Омельянчук насупился:

— Не по уставу…

— Товарищ полковник милиции, разрешите… — покорно вздохнул Гоцман, разводя руками. — Короче, надо бикицер! Выдь!..

Когда красный от досады Омельянчук вышел в коридор, Гоцман коршуном налетел на него:

— Андрей Остапыч, выручай… У тебя ж, если память не подводит, брат кадровик был на Втором Белорусском фронте?

Омельянчук на мгновение опешил, а потом замахал руками:

— Так он же ж не сам! Его назначили! А так-то Сашка — парень боевой… Он до этого на Юго-Западном был…

— Я не за то, — дернул углом рта Гоцман. — Ты можешь с ходу у него выяснить, был или не был Кречетов Виталий Егорович… звание — старлей или капитан юстиции, не знаю точно… следователем на Втором Белорусском? Сорок восьмая армия?..

— Ты шо, Дава? — снова оторопело моргнул Омельянчук. — Это ж только официальным запросом… Фронт-то больше года назад расформирован… Да шо ты мне голову морочишь! — внезапно рассвирепел он. — Ты в прокуратуру позвони да затребуй личное дело, всего и делов! Там же указано будет…

— Та звонил я уже туда, они ни в какую… Ну шо, был?! — рявкнул Гоцман, буравя начальника глазами. — Или не был?!..

Омельянчук обиженно засопел.
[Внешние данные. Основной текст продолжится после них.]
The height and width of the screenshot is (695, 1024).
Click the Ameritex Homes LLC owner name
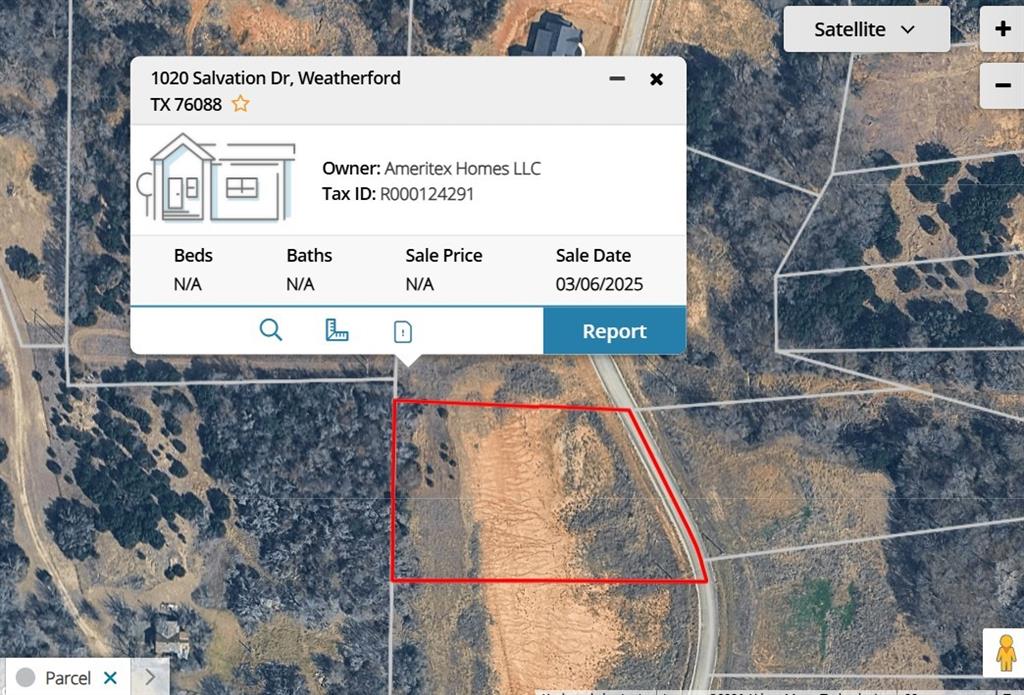point(462,168)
Давид, внезапно обмякнув, провел рукой по горлу:

— Андрей Остапыч, ну честное слово — во как надо…

В квартире майора Кречетова перед большим трельяжем, появившимся там всего несколько дней назад, прихорашивалась Тонечка Царько. Как всегда перед спектаклем, она была раздражена и потому особенно очаровательна. Воздух комнаты был насыщен волнующими, непонятными, сугубо дамскими запахами — духов, пудры и еще чего-то, недоступного мужчинам…

— Вернулся? — двинула Тоня выщипанной бровью в сторону вошедшего майора.
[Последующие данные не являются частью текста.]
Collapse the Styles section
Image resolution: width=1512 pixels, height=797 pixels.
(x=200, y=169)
— Нет. Заскочил, чтобы проводить тебя. — Виталий с улыбкой протянул девушке роскошный букет.

— Не пойдешь? — скосила на него глаза Тонечка.

— Не могу, — виновато вздохнул Кречетов,— дела.

— Трогательно, — фыркнула Тонечка, проходя мимо протянутого ей букета. — Поставь в вазу.

Кречетов молча повертел букет в руках. Кашлянул, глядя на Тонечку…

— Тоня… У меня есть к тебе одна просьба.

— Только давай быстрее, мне пора выходить… Да брось ты этот веник к черту!

Майор мягко, но решительно взял девушку за руку, привлек к себе:

— Тонюш, я понимаю, что у всех артистов свои странности… Что ты не со зла на всех кидаешься… Что ты так… настраиваешься. Но… но это только привычка. Ее можно поменять. Хотя бы пока.